Aims: We explored the possibility that the discrepant mass/densities in the TTV and RV populations might be linked to the properties of the environments in which these planets are formed.
Methods: For the largest currently available sample of FGK-type stars hosting low-mass TTV and RV planets, we determined the host star abundances. Then, by employing a simple stoichiometric model, we used these abundances to estimate the iron-to-silicate mass fraction (firon) and the water-mass fraction (wf) of the protoplanetary disks. We also calculated the kinematic properties of the host stars.

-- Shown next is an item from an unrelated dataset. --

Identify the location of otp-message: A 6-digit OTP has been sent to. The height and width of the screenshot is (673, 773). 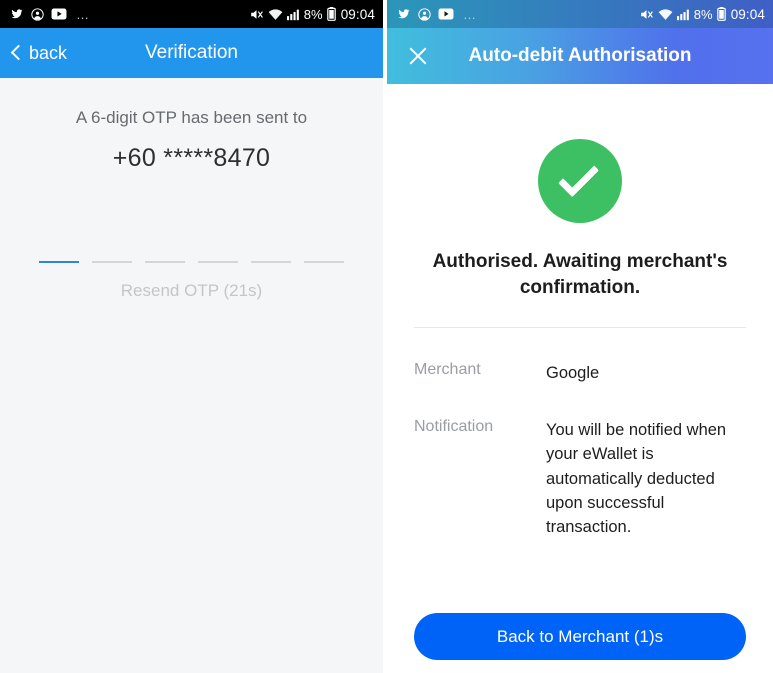
(192, 118).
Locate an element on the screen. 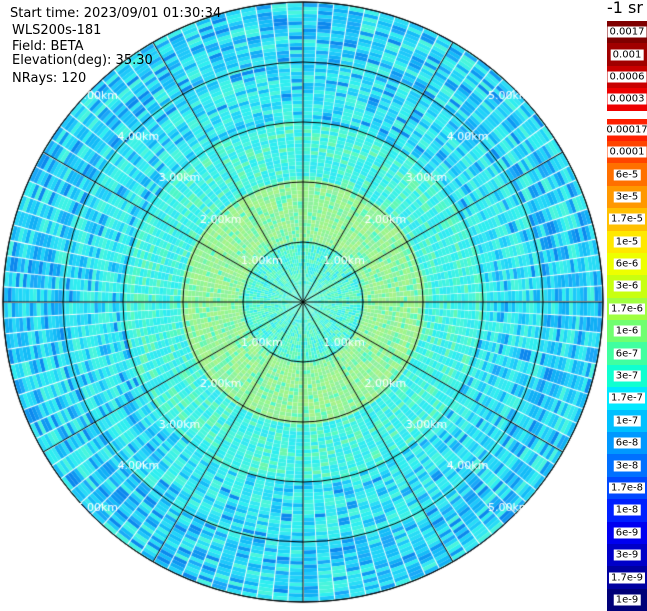  colorbar-cell: 6e-9 is located at coordinates (627, 532).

Results: We observed an indication that the hosts of TTV planets have slightly higher firon and lower wf values than their RV counterparts. This suggests that TTV planets (without considering their atmospheres) are denser than RV planets on average, which implies that larger atmospheres on TTV planets are required to account for their overall lower densities. However, we also note differences in the properties of the planets, such as their orbital periods, and variations in the quality of the spectroscopic data, which may have an impact on these results.
Conclusions: Exploring the TTV-RV mass and/or density discrepancy through a chemical analysis of the host star holds promise for future research, particularly with larger sample sizes and higher-quality data. Meanwhile, the provided detailed host star abundances can be employed to study the composition of the planets within the current sample, thereby contributing to a better understanding of the aforementioned discrepancy.